Daily sugar checks are a painful obligation for many of the 2.5 million Canadians living with diabetes. Now, engineers at Brown University in Rhode Island are using nanotechnology to develop a simple, needle-free test they hope will encourage sufferers to check their blood-glucose levels more regularly.
The new method could help people – especially children – better manage diabetes, reducing complications such as heart disease, retinal damage and kidney failure.
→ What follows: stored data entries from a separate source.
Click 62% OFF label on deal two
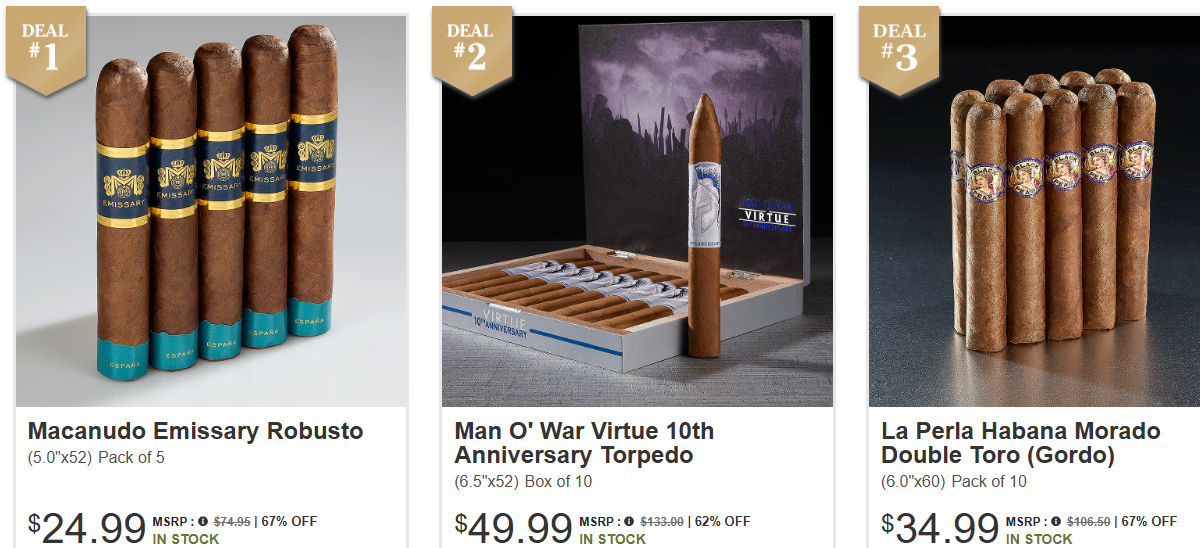This screenshot has height=548, width=1200. tap(722, 521)
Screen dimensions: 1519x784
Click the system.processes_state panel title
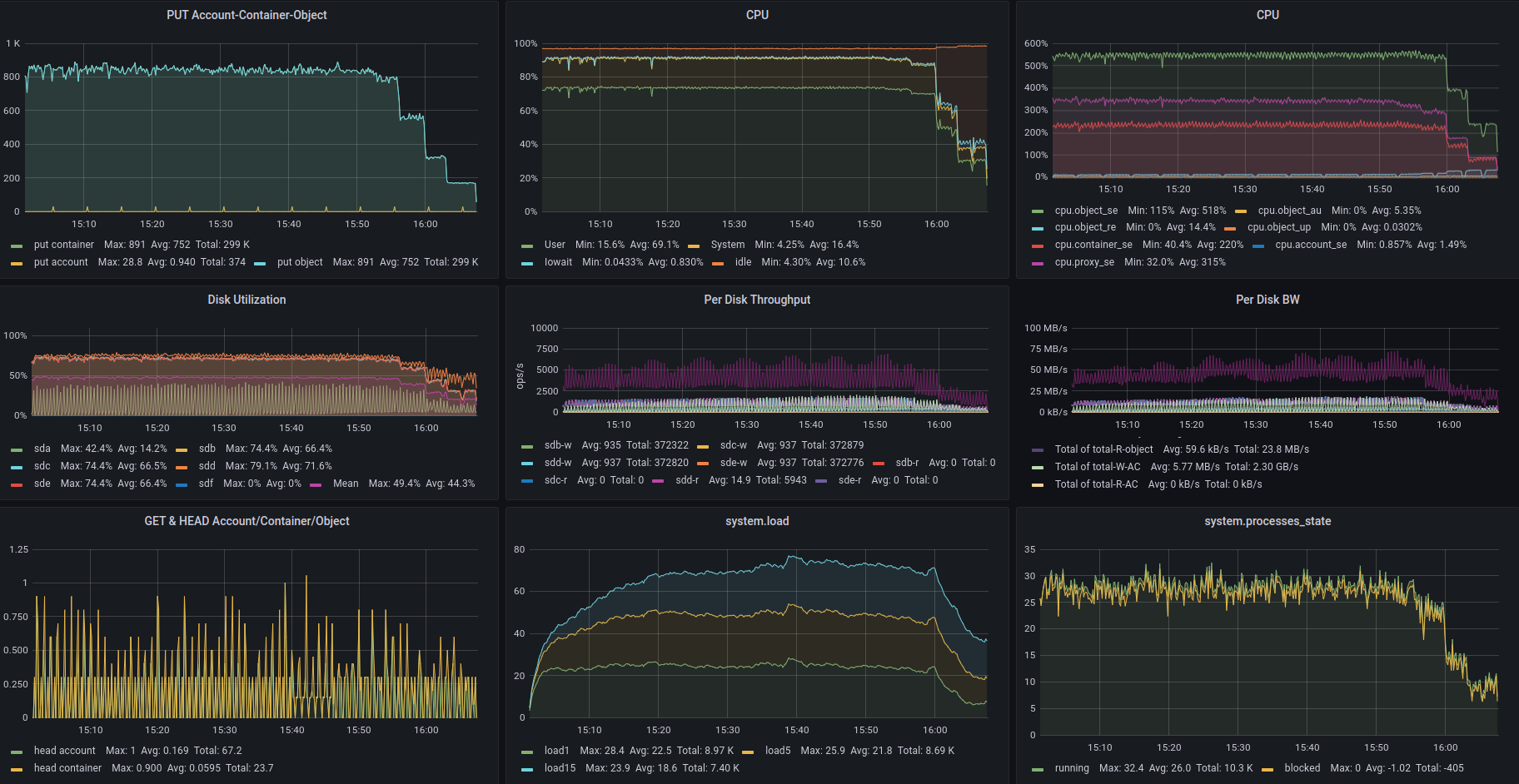tap(1267, 521)
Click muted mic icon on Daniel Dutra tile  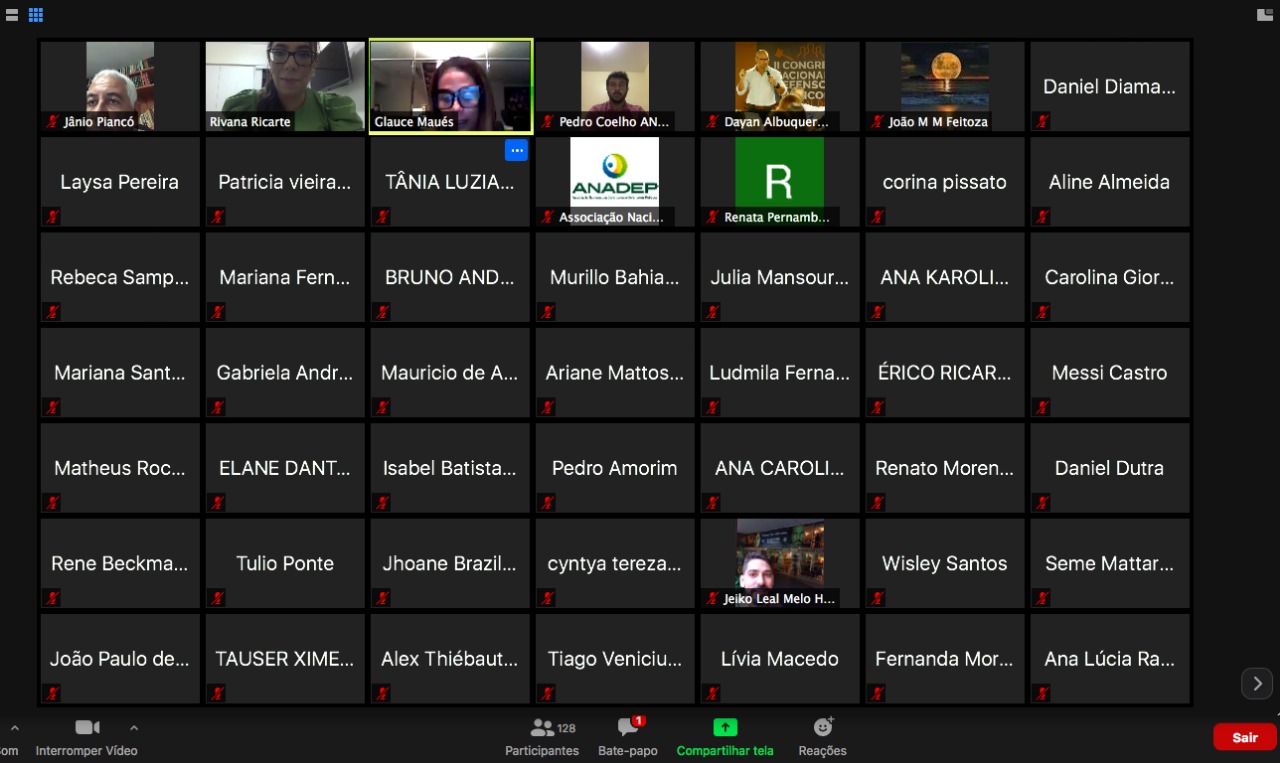click(x=1042, y=502)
Until now, measuring glucose in saliva has been challenging because levels are approximately 100 times less concentrated than they are in blood. Domenico Pacifici, the project’s lead researcher, and his team solved the problem by designing a biochip etched with thousands of nanoscale light-measuring devices, called plasmonic interferometers, to measure concentrations of glucose molecules in water.
Pacifici and his team are now testing the method using artificial saliva, and he envisions a number of practical applications if all goes well. For instance, the biochip could be incorporated into a smart-phone app and used to check glucose with a tiny probe.
The chip could also screen for multiple biomarkers, such as cholesterol and liver enzymes, from a single sample – meaning saliva testing could one day replace routine blood work. Pacifici asks, “How cool would it be to see your doctor and run all the tests you need by giving a little bit of saliva instead of drawing blood?”